1) Even software that is not in the "long tail" (e.g. Linux, Firefox) has components that are: dmraid, the module that supports fakeRAID seems currently to have only one developer, Heinz Mauelshagen (who is also responsible for LVM2), and in 6+ years since its launch is still a release candidate, not a stable production version. LVM2 is used in the default partitioning scheme in Enterprise Linux (including Rad Hat, CentOS, Scientific Linux)so Mauelshagen's time must be in great demand for LVM2 issues which perhaps explains the slow progress on dmraid?
2) There is the leading edge (such as Fedora 13 at the time of writing) and other 'experimental / testing' distributions, and the trailing edge (enterprise systems). The former have great hardware support, but can be flaky since the interdependence have not been debugged. The latter seem to lack breadth of hardware support - my 1920x1080 VGA /1680x1050 DVI dual displays on and old ATI Raden card were unsupported by the community developed drivers in CentOS and Scientific Linux. Using the ATI propriety driver helped a bit but there were all sorts of unexpected interactions between the community developed interface and the configuration file (xorg.conf) and the ATI supplied interface; neither write the file in a way the other understood and often the result was to completely confuse Xorg which then wouldn't start.

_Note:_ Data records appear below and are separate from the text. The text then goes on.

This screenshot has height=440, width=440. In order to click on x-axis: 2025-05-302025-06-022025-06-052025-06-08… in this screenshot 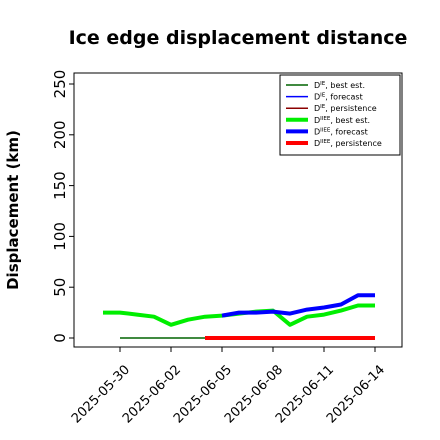, I will do `click(228, 386)`.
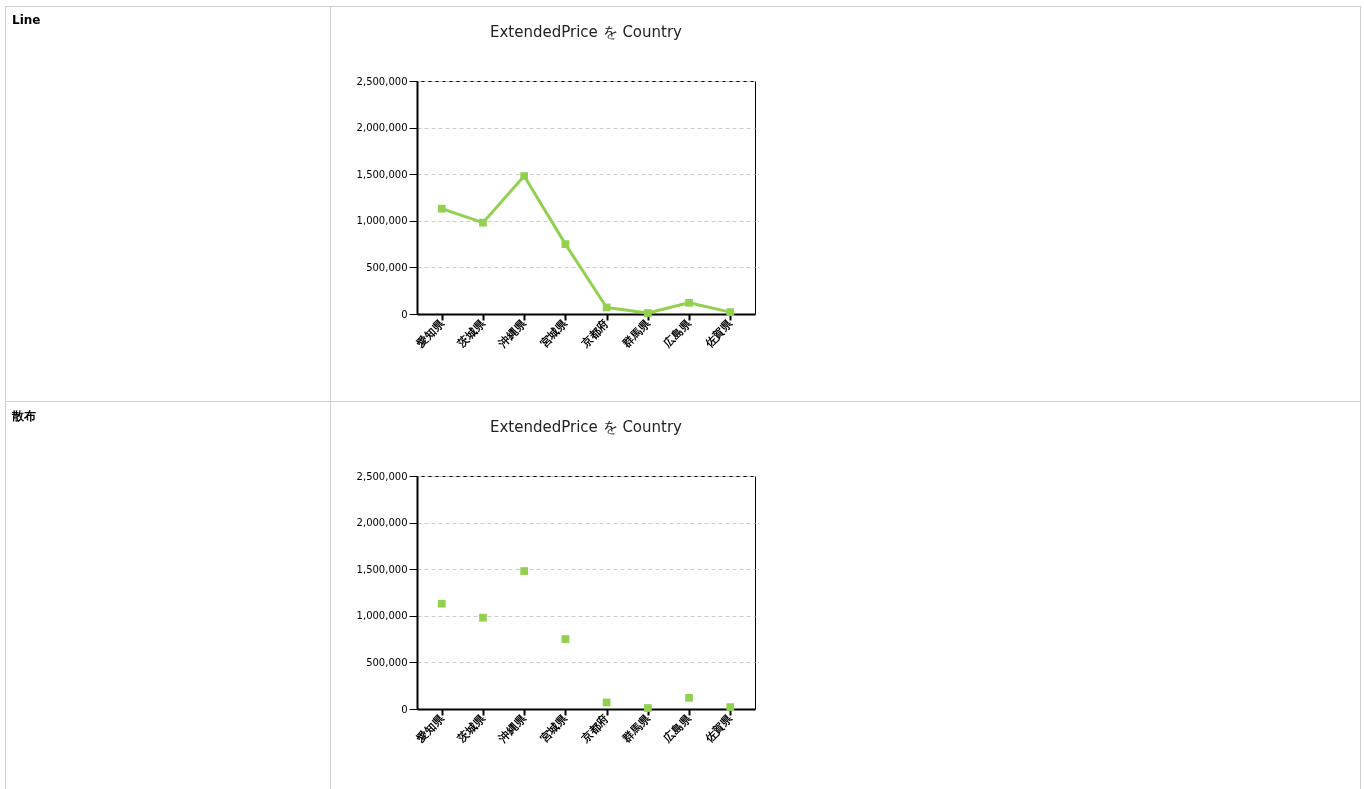  What do you see at coordinates (27, 20) in the screenshot?
I see `text: Line` at bounding box center [27, 20].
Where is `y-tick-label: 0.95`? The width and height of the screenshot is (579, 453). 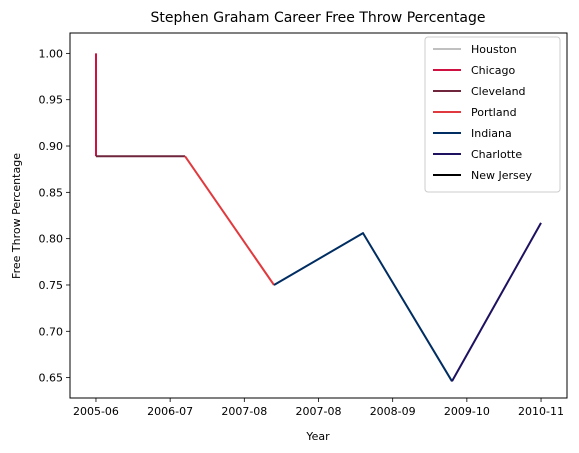 y-tick-label: 0.95 is located at coordinates (52, 100).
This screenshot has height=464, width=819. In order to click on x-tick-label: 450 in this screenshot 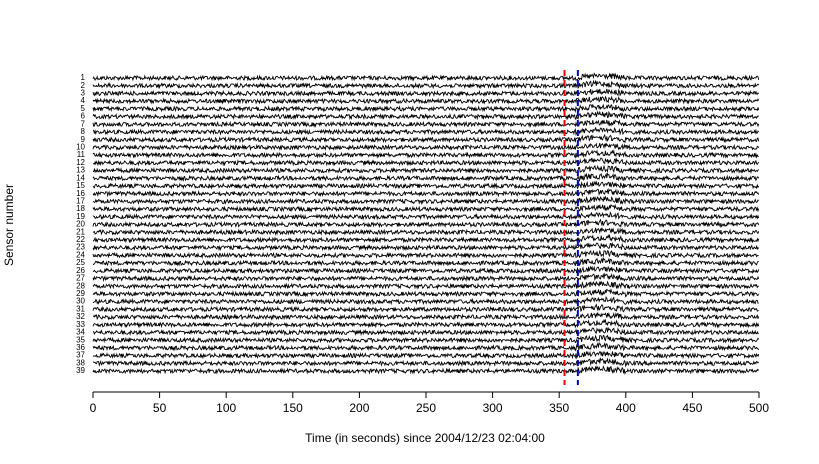, I will do `click(692, 408)`.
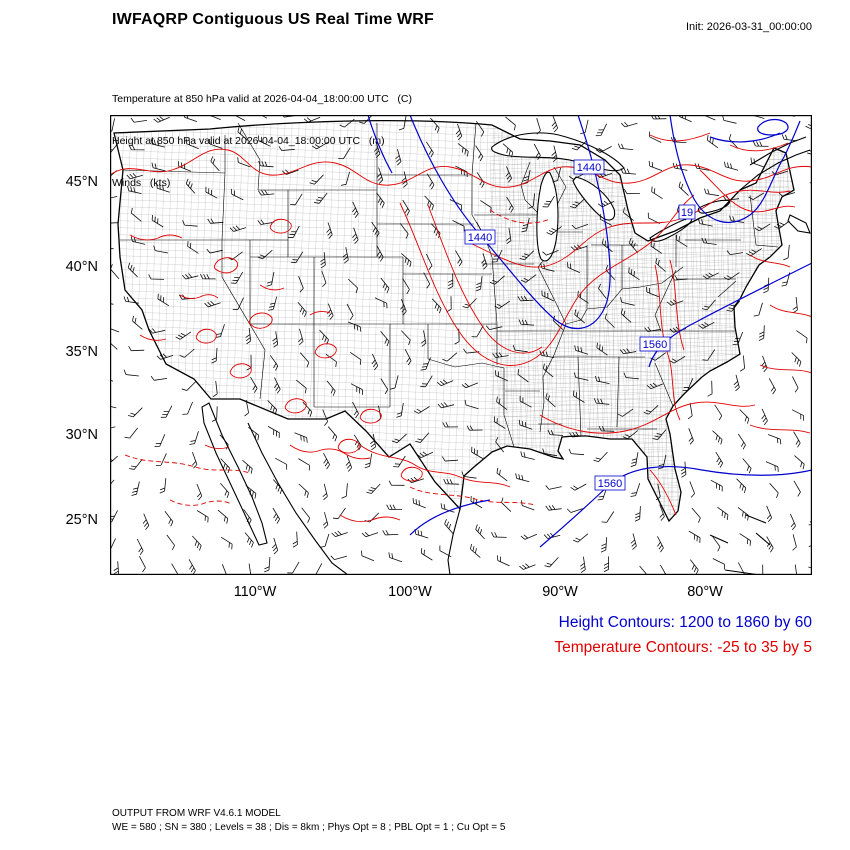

So my plan to avoid the problems of only partially debugged software (Ubuntu 10.04) ran up against a lack of functionality in CentOS and Scientific Lunix.
Why a conspiracy? Partly it's the frustration talking. But perhaps this is a situation that the key users and recommenders (who are in many cases also the authors) of Linux like; it makes their jobs safe. If they convince the organization for which they work to use community software, which is often not completely up to the task out of the box, their role in supporting IT becomes more pivotal, their jobs safer and their salaries higher.
Of course they won't see it that way - they probably believe they are providing an invaluable service to the organizations for which they work by managing a computing infrastructure that doesn't involve costly licensing fees. Their own time is seldom something they add into the cost-benefit analysis, since (they need to assume) this is a given, a fixed cost that is a wash whatever OS is selected.
Of course, nothing is perfect and MVS had bugs too. But I wonder how many of the large (or small) retail banks run their transaction processing systems on Linux?